The Internet has enabled individuals with little or no journalistic training or experience to transmit their findings, spurious or otherwise, to millions. Non-journalistic Web sites like Yahoo!, America Online, and bn.com, the Barnes & Noble site, have people doing work that is essentially journalistic in nature, from writing stories to choosing relevant links. So who has the right to call himself an online journalist? The ONA has opted for an expansive definition, at least in terms of who can join the organization: "It is the job, and not the environment, that defines who is eligible," says Jaroslovsky. "You can’t go by the site, or by our own opinion of the quality of the work."

Gaps in the Chinese Wall
In many online operations, both journalists and their supervisors are young and have never been immersed in the traditional news culture that keeps ad and editorial functions a respectable distance apart. And since many online operations are small, the two sides often share the same cramped space. As such, the opportunity for blurring the invisible line between them is greater. In addition, the design of the medium sometimes makes ads and editorial indistinguishable. "Readers are more accustomed to knowing what an ad looks like in newspaper and magazines," Heller says. The ONA is working on the creation of online advertising guidelines. Had such guidelines been in place, Castro muses, the ubiquitous practice of spreading banner ads across the home pages of most sites might have been discouraged.

The Digital Focus Group
For years, editors have used focus groups to discern the wishes of readers. But the technology of online journalism makes it dramatically easier to do so, increasing the temptation to pander to readers’ tastes. Online editors now have the ability to calculate, almost instantaneously, exactly how many readers look at each article on their site and how long they spend there. James Poniewozik, media columnist for Salon, wondered in a recent column whether, "as we get better and better at giving readers exactly what they want, what will be the percentage in trying to give readers what we think they need?"

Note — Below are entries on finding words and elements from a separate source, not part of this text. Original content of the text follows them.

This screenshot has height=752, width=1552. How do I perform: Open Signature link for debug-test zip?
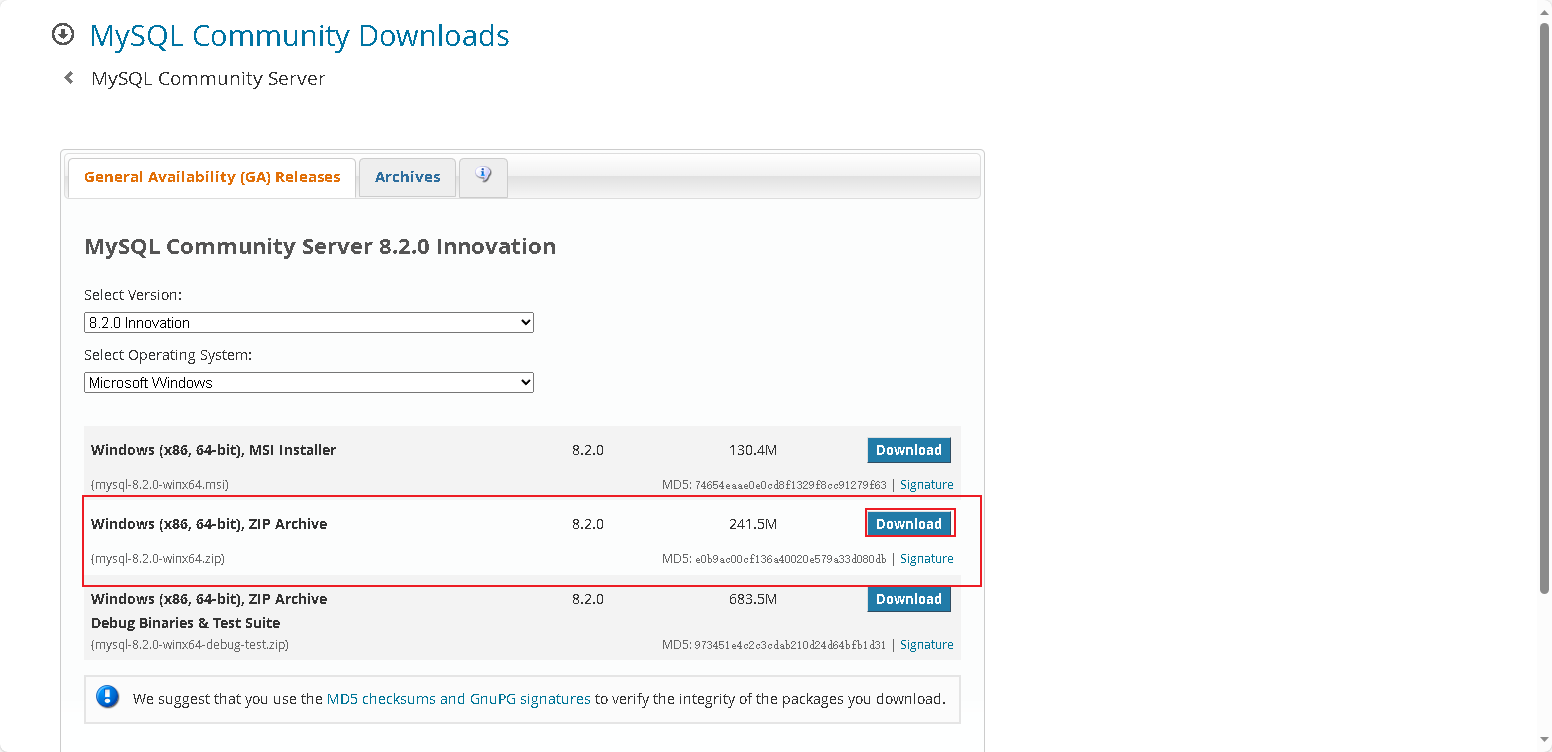coord(926,645)
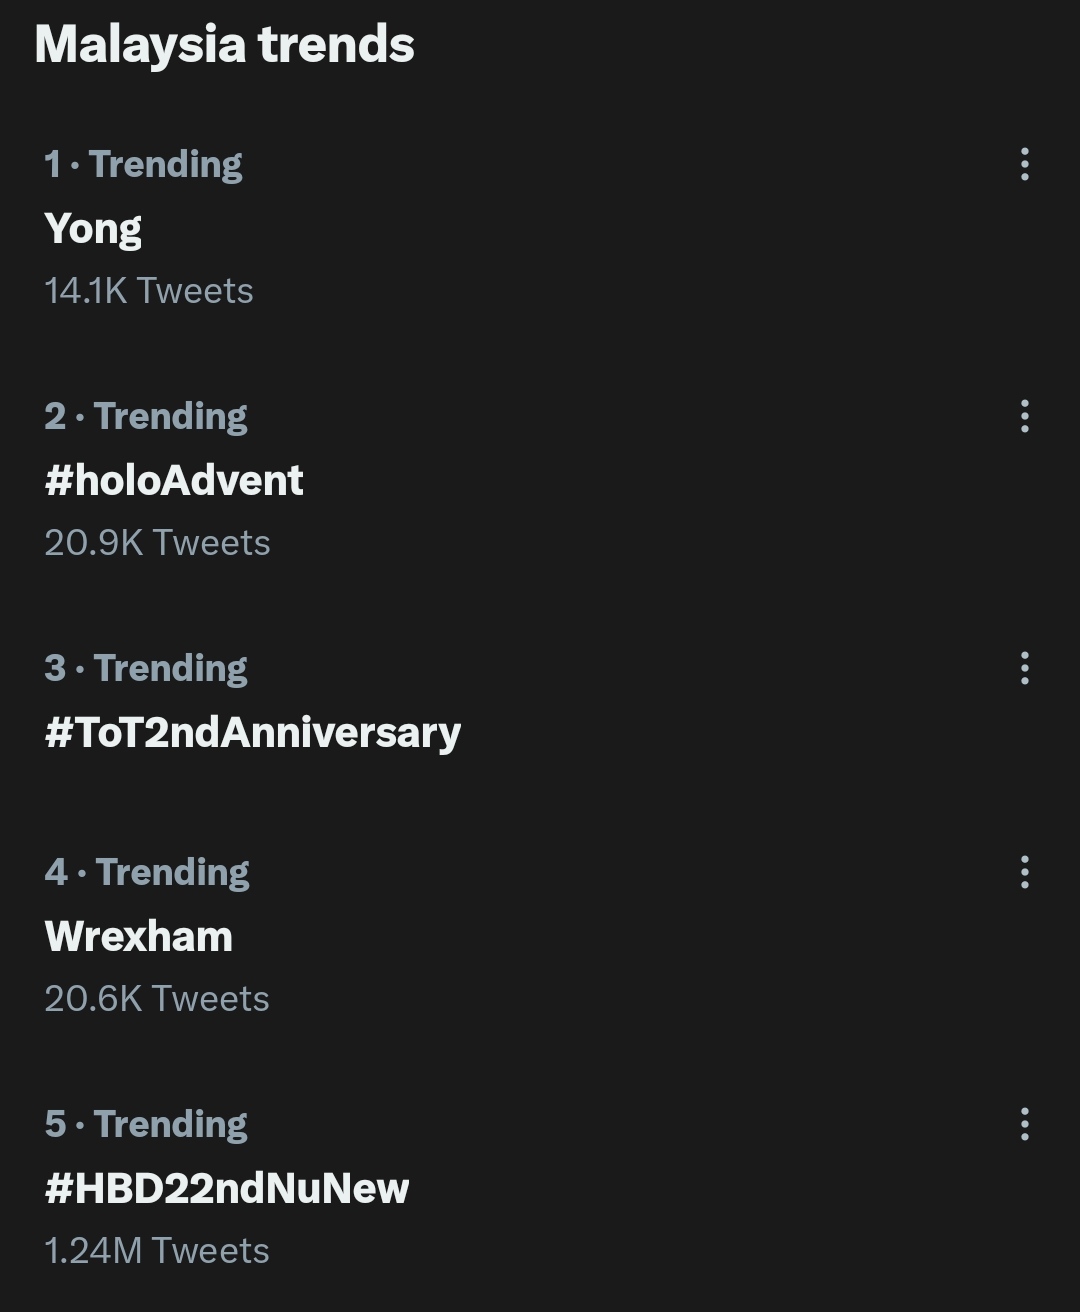
Task: Tap the three-dot icon for #HBD22ndNuNew
Action: click(x=1024, y=1124)
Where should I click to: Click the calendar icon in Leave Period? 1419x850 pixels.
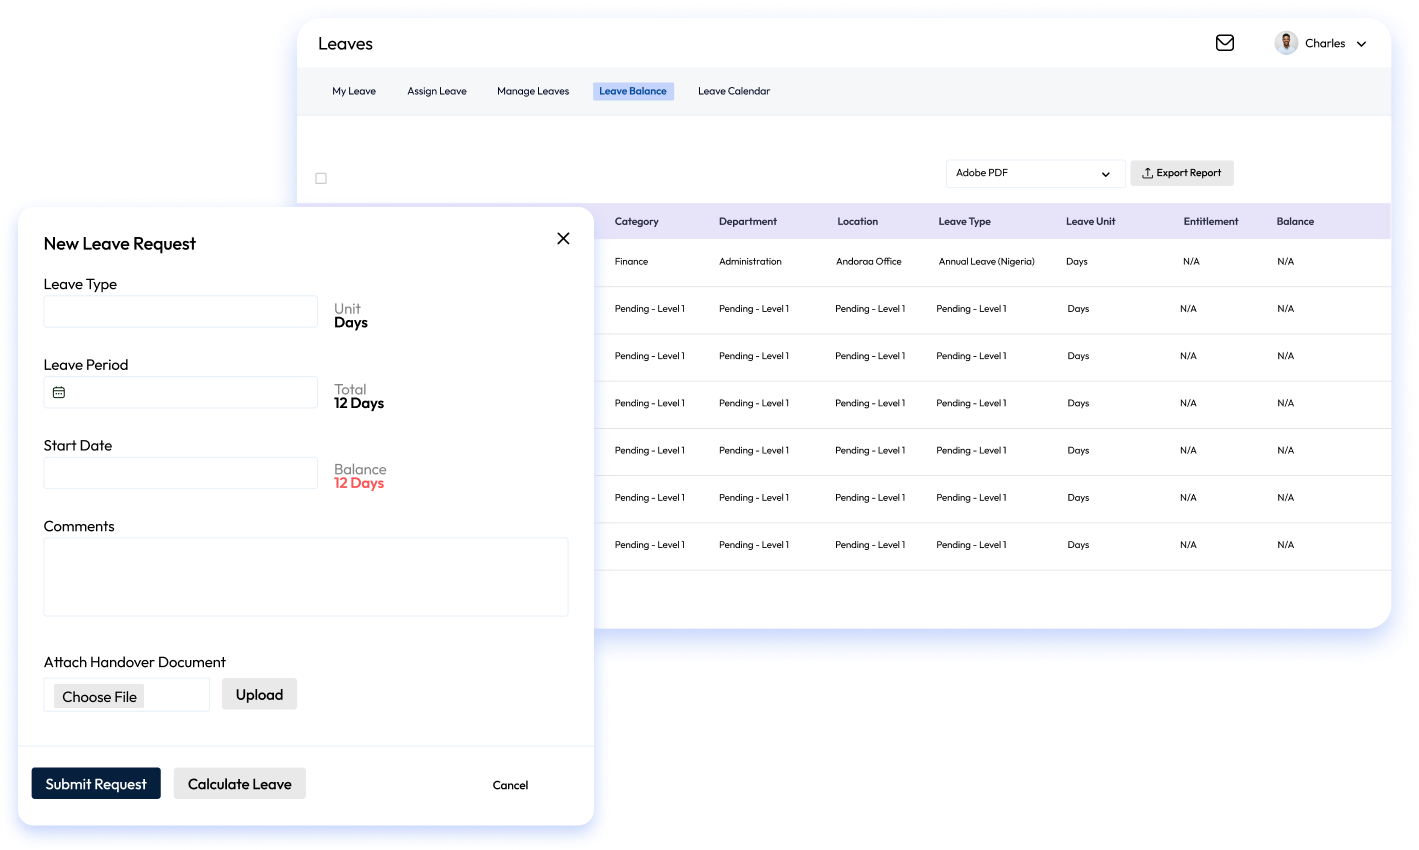coord(59,392)
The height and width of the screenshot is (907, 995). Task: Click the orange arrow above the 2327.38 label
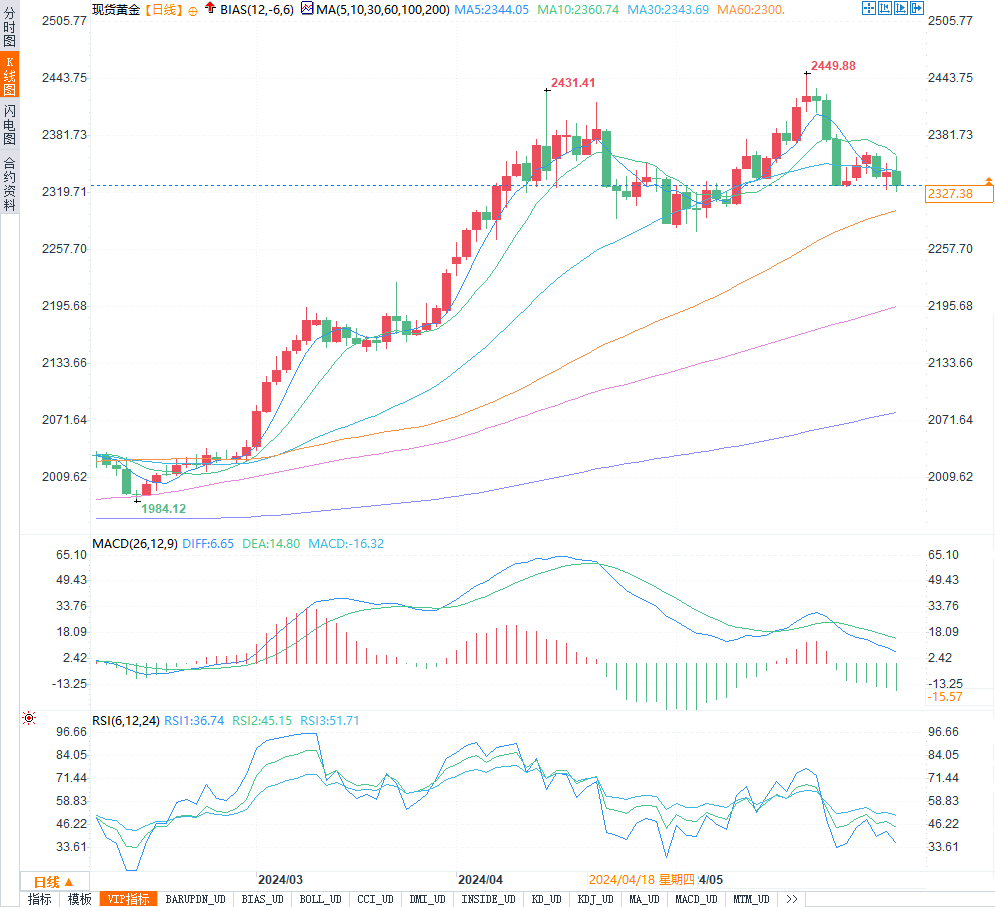(988, 181)
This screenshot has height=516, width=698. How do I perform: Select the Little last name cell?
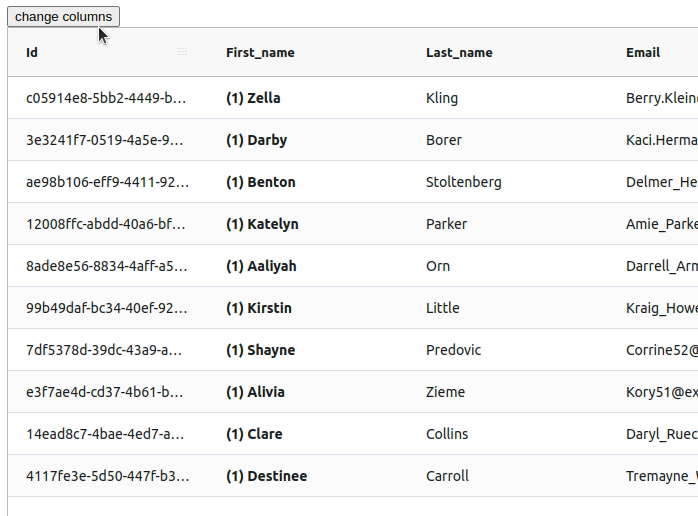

The ONA hopes to start an industry-wide conversation on this subject. At the Journal, Jaroslovsky says, reader measurements often have expanded rather than narrowed the range of content. In one case, he added Kuala Lumpur to his site’s list of top stock markets after several requests from subscribers. "I began to realize that though the numbers of people who were interested were small, the intensity of their interest was enormous."

The ONA also plans to create prizes for quality online journalism.

While groups like the Internet Content Coalition and the News Rating Council have addressed Internet issues before, the ONA is the first explicitly journalistic organization to do so, says Sreenath Sreenivasan, who teaches new media at Columbia’s Graduate School of Journalism. Jaroslovsky feels that the print backgrounds of ONA’s founders have schooled them in the core "values" of traditional journalism, which they hope to impart to their new medium.